Since her tonsillectomy, things got a little better. But still, she'd awaken quite a few times a night and always need help going back to sleep, often waking for hours in the middle of the night.
Eventually, she got a mattress on the floor next to our bed, where she'd spend part of the night, and then come in with us, snuggled up face-to-face with her Daddy until morning.
But yesterday, we took a big step: we got her a real toddler bed and we moved it INTO HER ROOM! Cora's room at our new house has been a play room up until this point. But now, it's her honest to goodness bedroom, and she couldn't be more thrilled. (You may notice Cora's unusual shirt-wearing style in these photos: she was also learning to take off her shirt yesterday.)
We're not expecting any sudden or drastic miracles. Last night she took a long time to get to sleep, and then slept in her room until midnight or so, when she came back in with us. And I imagine it will take some time. Our hope is obviously that she can sleep longer in her own bed and get used to being in her room.

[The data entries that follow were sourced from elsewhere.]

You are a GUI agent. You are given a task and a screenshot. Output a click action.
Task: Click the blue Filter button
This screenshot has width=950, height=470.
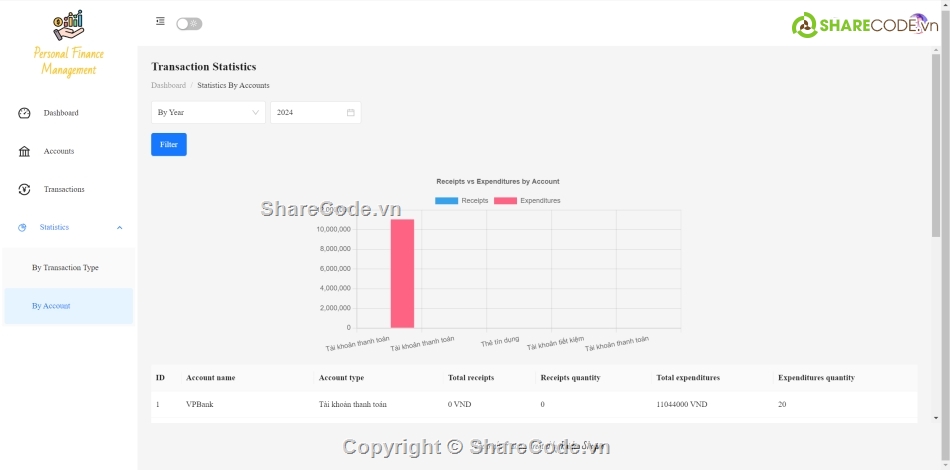pos(169,145)
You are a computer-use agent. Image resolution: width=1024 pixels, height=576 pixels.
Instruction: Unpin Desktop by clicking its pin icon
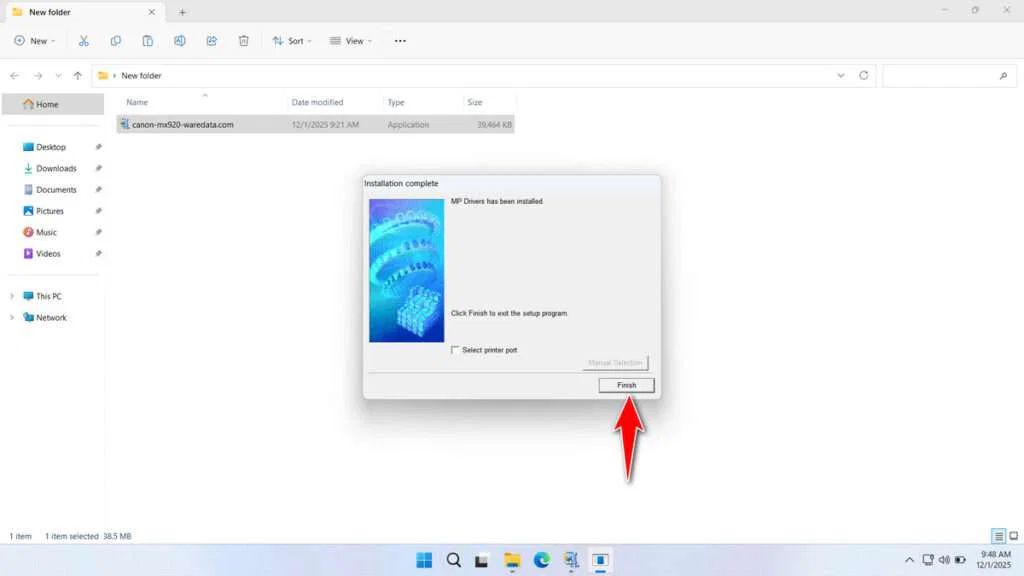[98, 147]
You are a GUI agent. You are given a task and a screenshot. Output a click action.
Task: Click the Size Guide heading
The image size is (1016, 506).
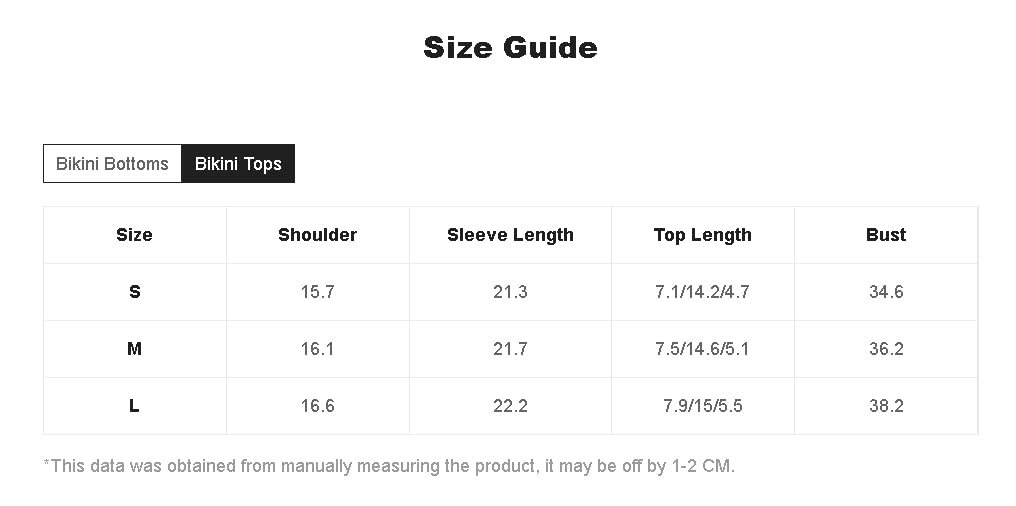point(510,47)
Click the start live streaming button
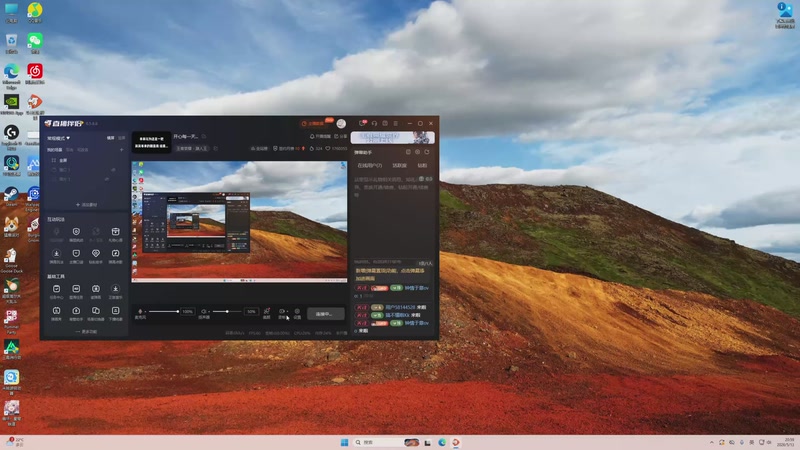 click(326, 314)
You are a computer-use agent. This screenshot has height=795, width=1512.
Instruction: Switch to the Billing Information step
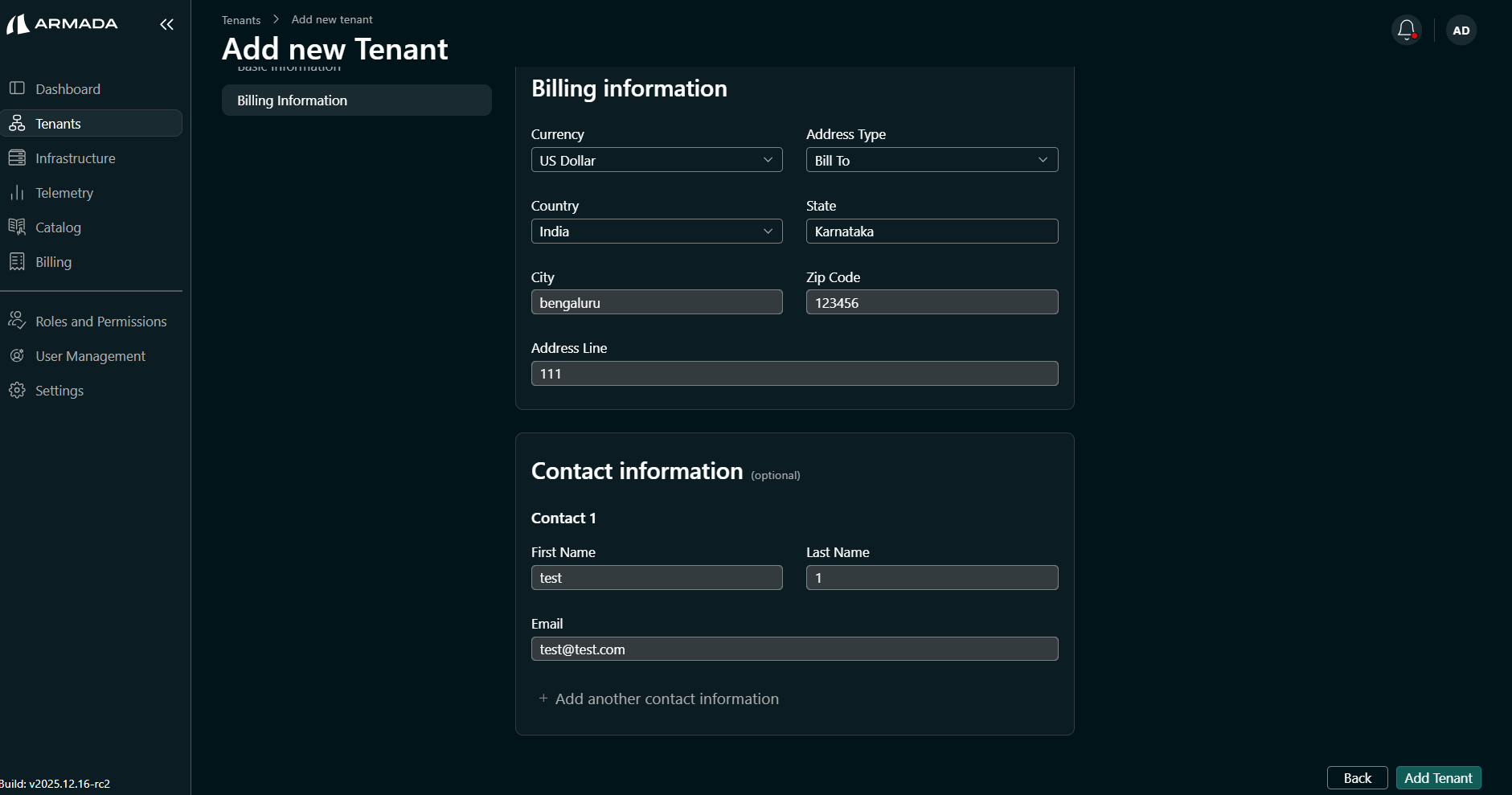click(356, 100)
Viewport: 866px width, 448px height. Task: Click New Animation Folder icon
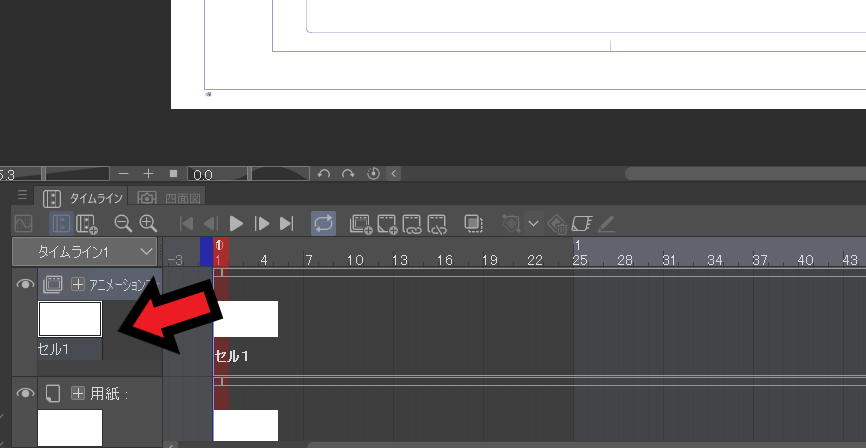(361, 224)
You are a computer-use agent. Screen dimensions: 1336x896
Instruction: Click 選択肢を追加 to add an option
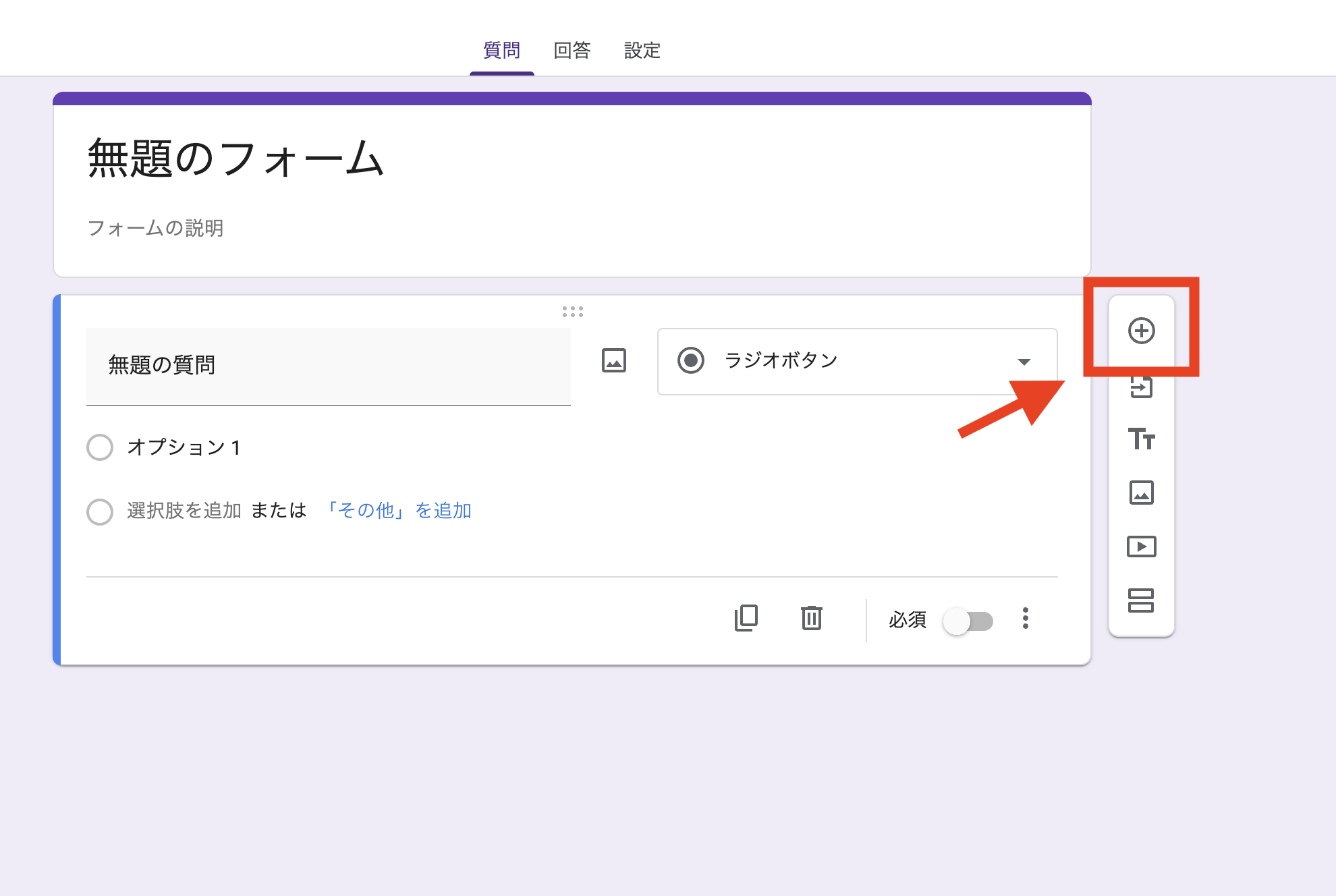tap(184, 511)
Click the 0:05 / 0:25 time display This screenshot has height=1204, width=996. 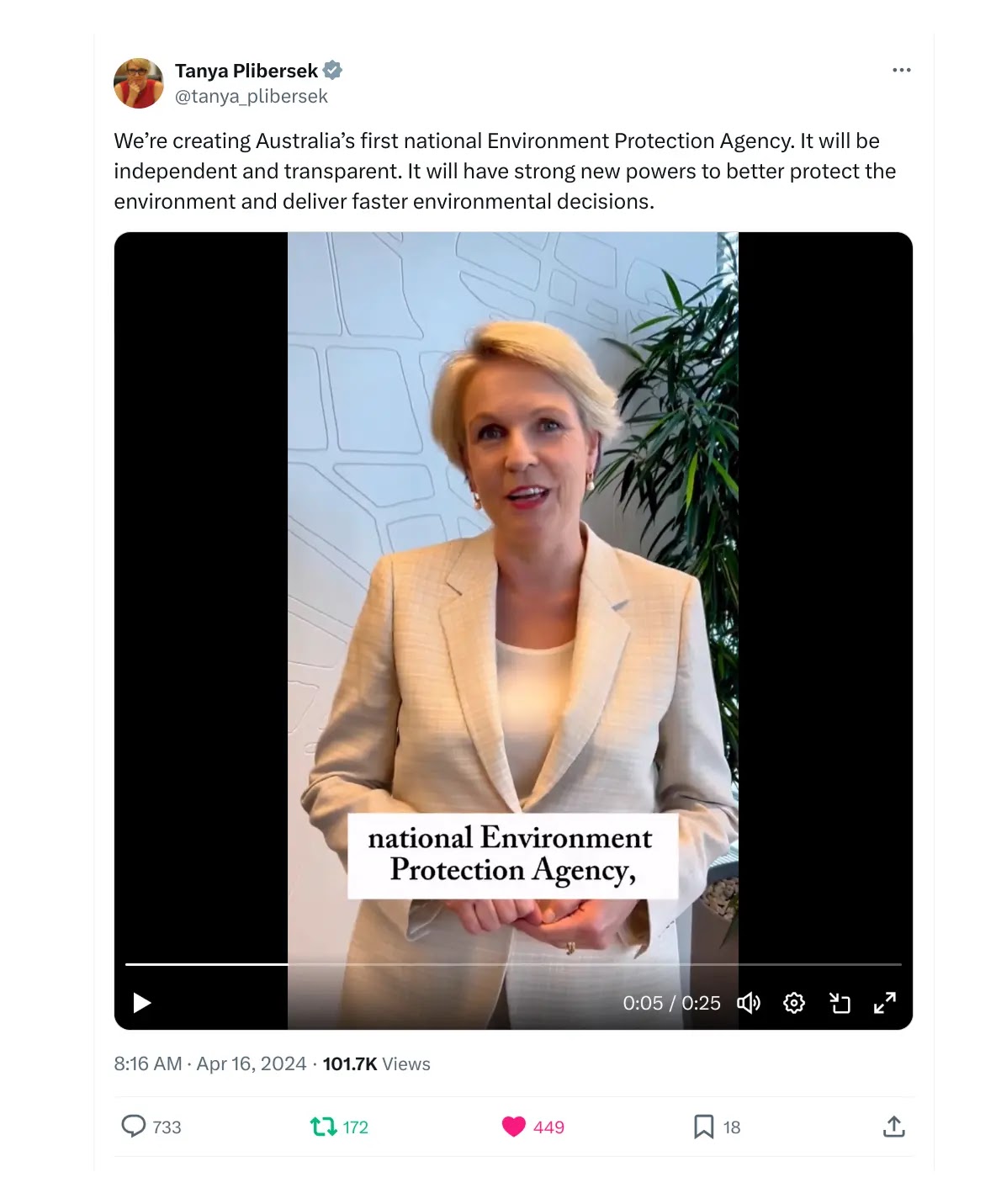coord(671,1003)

But this is our first real big step. It feels exciting and a little scary too. While I was having my own pangs yesterday realizing that I'd be going to sleep in a room without an easy-waking little goose in the corner, I suddenly didn't feel ready.
And I wasn't the only one, apparently. Even Nick had his own moment of sadness, as he looked at the empty space in the corner of our room where her little mattress had been.
But it's time. Right now my little girlie is snoozing away in her own little bed, having her mid-day repose.
I'm crossing our fingers for the three of us.